Puso en marcha el vehículo maldiciendo por lo bajo.
— Debajo de su asiento hay una bolsa con tres pistolas, repártalas y que todo el mundo las guarde en su chaqueta o donde estén bien escondidas. Que nadie las utilice si yo no digo nada, ¿de acuerdo?
Los tres fueron recogiendo las HK USP Compac que repartió K. Todos las fueron metiendo bajo sus prendas de abrigo excepto K. que curioseaba tocando el arma.
— ¡¡Es usted sordo o gilipollas integral, Peletero!! -bramó Ortiz, golpeando el volante con sus manos- ¡Métase la pistola en los "güevos" y deje de hacer el gamba! ¡Vaya panda!
Desde el Paseo de Extremadura cogieron la M-30 y en menos de treinta minutos estaban por el barrio de Tetuán. Tuvieron que pasar un control militar a la altura de la calle Orense. El comisario mostró su carnet y los militares dejaron vía libre al coche.
— Dos agentes de mi total confianza vigilan la calle Fereluz desde esta mañana.
Dijo Ortiz, sin inmutar su mirada pétrea.
Aparcó en Marqués de Viana antes de llegar a la calle Fereluz. Sacó de la gabardina su móvil, se colocó al oído un auricular inalámbrico y tecleó unos números sobre la pantalla táctil.
Un dron les sobrevoló unos instantes. Se detuvo frente al coche en vuelo estático y luego continuó.
— Soy Ortiz -dijo con timbre imperioso, observando los retrovisores- ¿Alguna novedad?

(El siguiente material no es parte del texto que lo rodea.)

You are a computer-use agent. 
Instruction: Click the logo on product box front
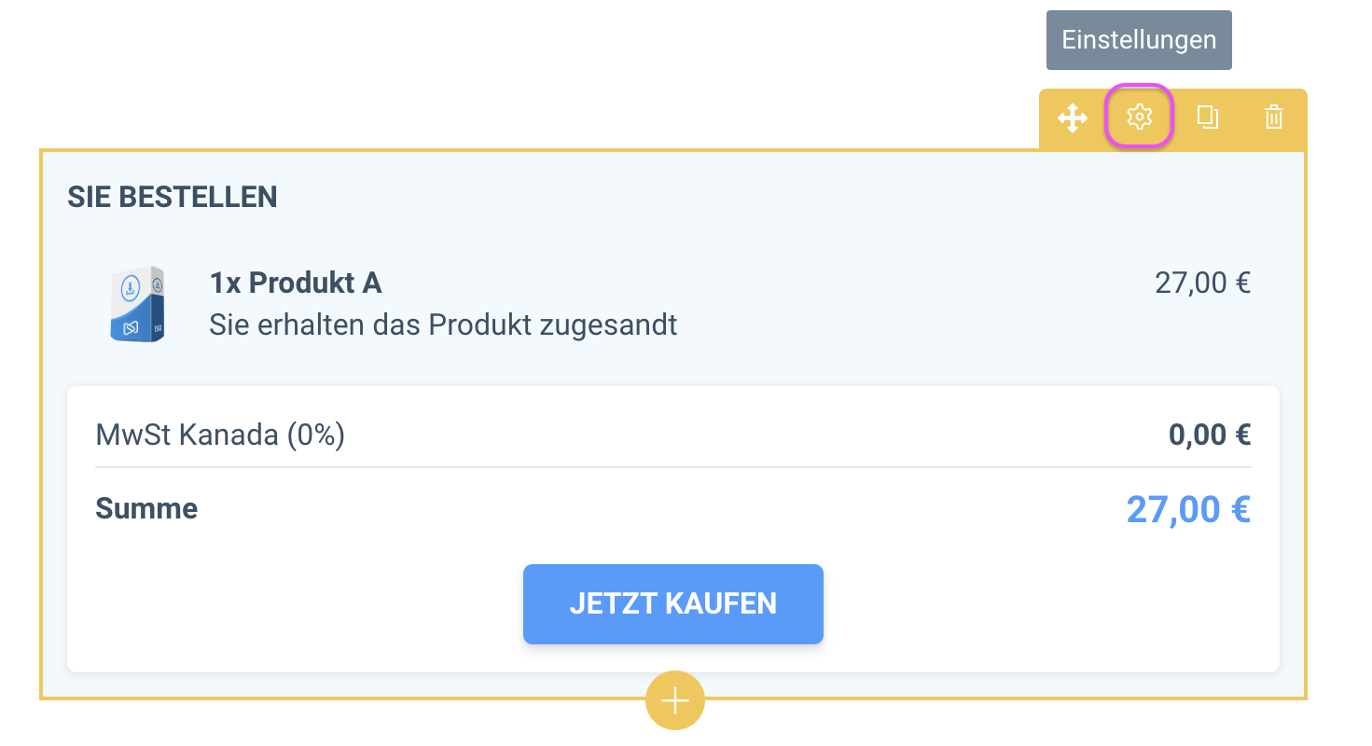click(131, 326)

Oscurecía. El cielo nublado dejaba hilachos rojizos que se extendían como garras filiformes deseando atrapar cualquier atisbo de vida. Por la calle pasaba algún viandante desconfiado, apresurado y temeroso por la vigilancia policial y militar. Se escuchaban, a lo lejos, los chorros de las mangueras limpiando la plazuela de entrada al mercado de Tetuán. Voces de los operarios que dirigían al camión cisterna para que se acercara o alejara.
Nicanor desvió la vista hacia Baldomero y le hizo un gesto nervioso.
— ¿Se puede echar un truja, no? -preguntó K. con el pitillo apagado entre los labios.
— Sí -contestó Ortiz, tapando el teléfono contra su pecho- pero deme uno a ver si reviento de una jodida vez.